Cuando llegué, Don Rodolfo estaba en el jardín de su casa regando los malvones mientras hablaba con Reginalda. Entonces pensé: Ahora... ¿qué hago? Estaba tan desesperado por redimir las cosas con Meteora que sentí que no tenía aire. De repente vi a Meteora con la bolsa de hacer las compras. Di la vuelta con mi bicicleta para encontrarla a la vuelta de la esquina. Lejos de la mirada de su padre.
Lancé un chiflido al aire con la esperanza de que se diera la vuelta. Meterora finalmente, volteó su cuerpo y se abalanzó sobre mí con estrépito.
—¡Danubio! ¿Qué estás haciendo aquí? —dijo con los ojos abiertos como plato.
—Se me ocurrió venir hasta aquí para invitarte a cenar —dije con la voz apagada—. ¿Te gustaría comer en un restaurante?
—¿Cuándo? Me temo que no podré. Es solo que... mi padre me envió a comprar un pollo para la cena de esta noche.
Nuestras miradas se cruzaron, y era obvio, que no quería tener una cita conmigo.
—¿Podemos ir al almorzar mañana? —dije con voz gutural.
—¿Por qué hoy no quisiste pedir un café? —preguntó ella con pasión.
—Porque no tenia ni un peso en los bolsillos -respondí angustiado—. Pero si quería... oh, no lo sé..., supongo que fui un tarado por no decirte la verdad en ese momento.
—Oh, Danubio, he hecho algo espantoso. Debí invitarte. Soy una boluda. Sé que no tienes empleo ni dinero ¿Serías capaz de perdonarme?
—No tengo que perdonarte nada, linda —dije nervioso, dejé la bicicleta contra la pared y la abracé contra mi pecho—. Pero pedí dinero prestado y quiero invitarte a una cita.
Meteora, sorprendida, se sonrojó de timidez.
—Yo he cumplido con lo que me corresponde —dijo con los ojos enrojecidos—. Seguramente, vas a conseguir el trabajo.

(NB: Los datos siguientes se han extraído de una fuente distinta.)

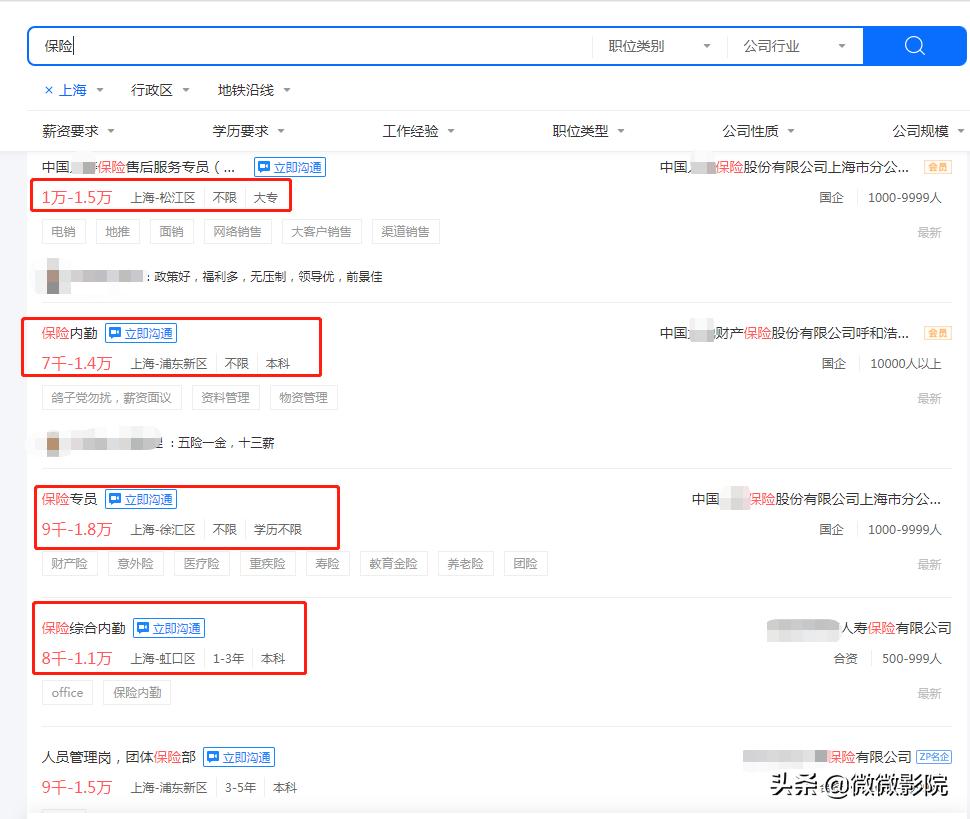Open the 公司规模 dropdown
Image resolution: width=970 pixels, height=819 pixels.
tap(925, 130)
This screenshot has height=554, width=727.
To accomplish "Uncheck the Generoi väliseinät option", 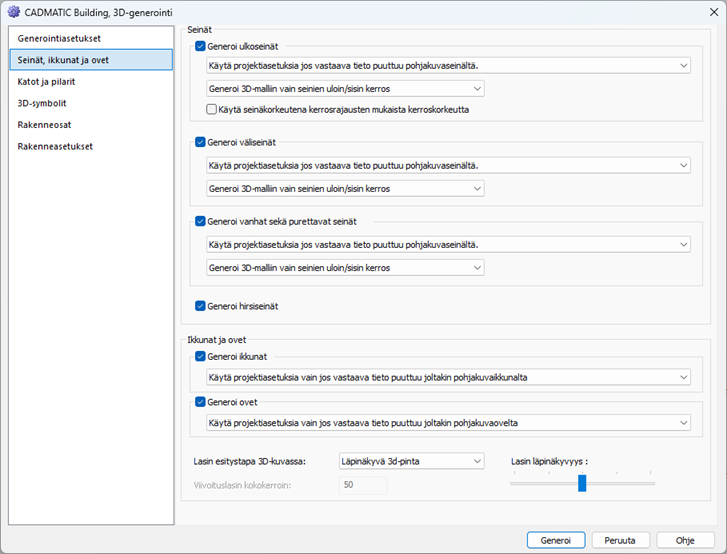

—Que así sea... pero ¿por qué no te hicieron la entrevista a ti? —le reprocho—. Deberías decirme la verdad sobre los chinos. No seas vueltera y dime por favor.
—Te lo responderé filosóficamente en otro momento —retrucó—, pero el caso es que si trabajas en el restaurante también estaré ahí.
Cuando me dijo eso la emoción comenzó a desvanecerse. Pensé que tal vez ella podría tener un amorío con uno de los orientales.
—Está perfecto —respondí hipócritamente cuando Meteora me miró con unos ojos que suplicaban que le tenga confianza—. Sería muy bonito tenerte cerca, codo a codo, ya que tu padre no quiere que tengas ninguna interacción contigo. Es una buena oportunidad.
Meteora suspira y asiente, repite un gracias muy debilitado, y le doy permiso para ir a comprar el pollo.